‘Like fish out of water’: Witness recounts US hitman’s nitrogen gas execution
Kenneth Eugene Smith, a 58-year-old murderer in Alabama, became the first person in the US to be executed with nitrogen gas, a controversial method that has been condemned by the White House and the UN.
Smith’s spiritual advisor, Reverend Jeff Hood, who was allowed in the chamber to give the convict his last rites before his mask was strapped down on his face for his execution, said he looked “like a fish out of water”, NBC News reported.
Hood, who participated in numerous executions last year, said he never expected to see Smith “heaving up and down on the gurney”. He said contrary to authorities saying the convict would die instantly, the reverend asserted that such a scenario never happened.
“I mean, it really was like watching someone put a plastic bag over someone’s head and just to see what happens, and holding it as tight as they can, as long as they can, to watch the person resist and shake,” Hood was quoted as saying by NBC News.
“They repeatedly said that he would not be able to resist the nitrogen, and would be unconscious within seconds.
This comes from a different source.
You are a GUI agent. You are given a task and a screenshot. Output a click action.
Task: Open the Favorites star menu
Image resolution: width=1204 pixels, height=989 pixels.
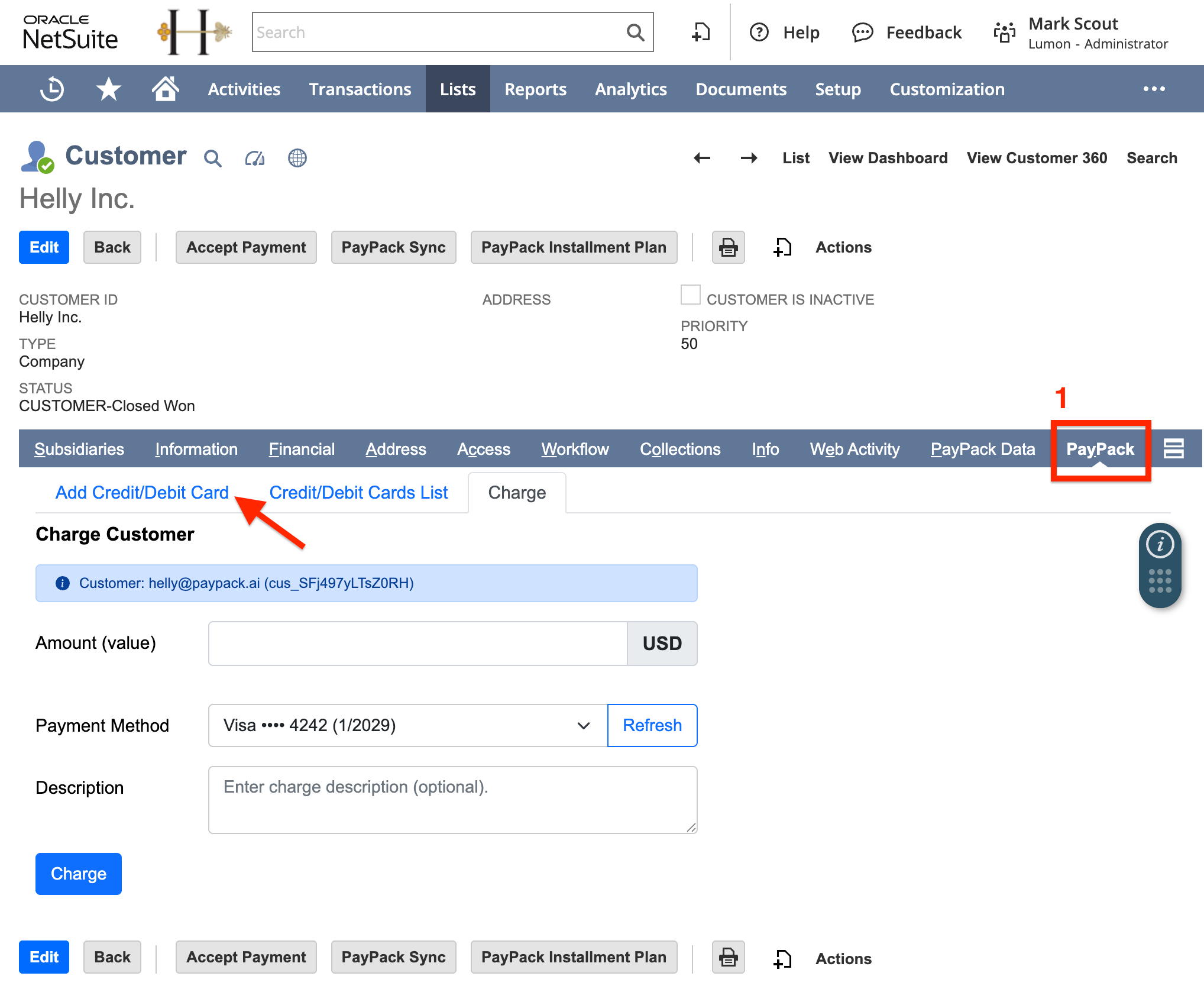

And then he looks like a fish out of water,” he said.
A journalist, who was at the WC Holman Correctional Facility where Smith was executed, said he never saw a “violent execution” in his life.
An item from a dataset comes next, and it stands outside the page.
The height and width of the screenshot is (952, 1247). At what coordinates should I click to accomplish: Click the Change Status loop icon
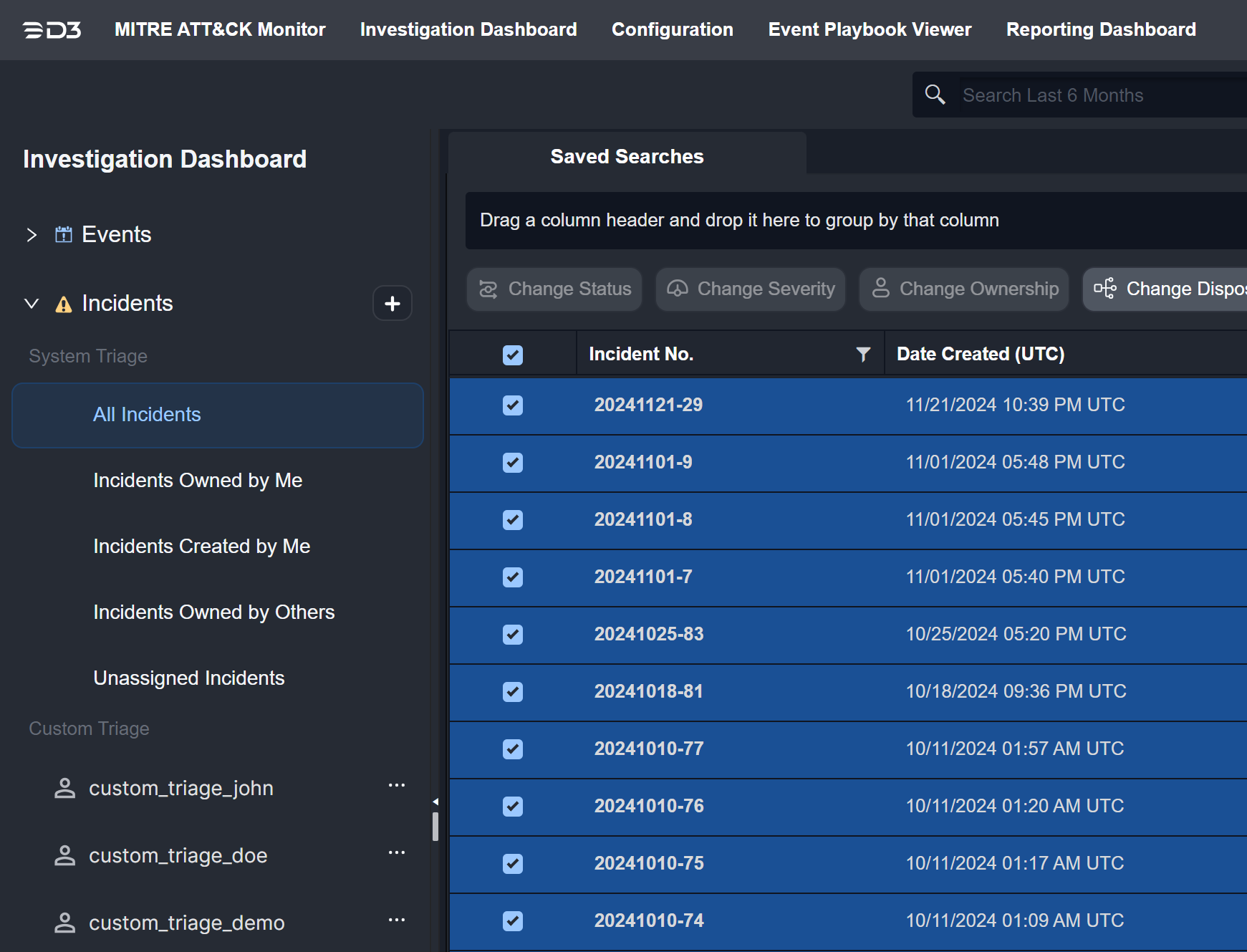tap(488, 289)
“We saw him begin violently shaking, thrashing against the straps that held him down. This was the fifth execution that I’ve witnessed in Alabama, and I’ve never seen such a violent execution or a violent reaction to the means of execution,” Lee Hedgepeth, an Alabama reporter, told MSNBC.
He said that Smith had dry-heaved into the mask, NBC News reported.
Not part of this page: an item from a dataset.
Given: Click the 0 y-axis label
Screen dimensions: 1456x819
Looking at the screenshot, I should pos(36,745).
On Thursday, Smith, a convict for a murder-for-hire, was put to death in Alabama in the first execution using asphyxiation by nitrogen gas.
Alabama state officials called its new method for capital punishment “the most painless and humane method of execution known to man”.
BACKGROUND
Smith, who was convicted for a murder-for-hire committed in 1988, had survived the state’s previous attempt to put him to death by lethal injection in 2022, when authorities were unable to connect the intravenous lines to his veins.
Smith’s lawyers had sought to prevent the execution by nitrogen, saying the method was risky, experimental and could lead to a torturous death or non-fatal injuries.
The Alabama Department of Corrections (ADOC) has developed a protocol for nitrogen hypoxia, which involves strapping the inmate to a gurney, fitting them with a mask and a breathing tube, and replacing breathable air with pure nitrogen.
The US Supreme Court on Wednesday (local time) also refused to stop Smith’s execution by nitrogen gas in a last-minute appeal filed by his lawyers.
In 1988, Smith was convicted in the murder of Elizabeth Sennett after he and an accomplice were hired by Charles Sennett, her husband and a pastor, who took out a large insurance policy on his wife, prosecutors said. Elizabeth Sennett was repeatedly stabbed and beaten with a blunt object.
Later, Charles Sennett committed suicide. Smith’s accomplice was also convicted and sentenced to death. His execution was done in 2010.
CONDEMNATION BY WHITE HOUSE, UN
The White House on Friday (local time) said it was “deeply troubled” by the nitrogen gas execution of Smith, saying “it was troubling for us”.
“The use of nitrogen gas — it is troubling to us. We are deeply troubled by it,” White House spokeswoman Karine Jean-Pierre told reporters.
UN human rights experts said the execution by nitrogen gas “will likely violate the prohibition on torture”. UN human rights chief Volker Turk, called Smith’s execution “cruel” and “inhuman”.
“This novel and untested method of suffocation by nitrogen gas may amount to torture, or cruel, inhuman or degrading treatment,” Turk said.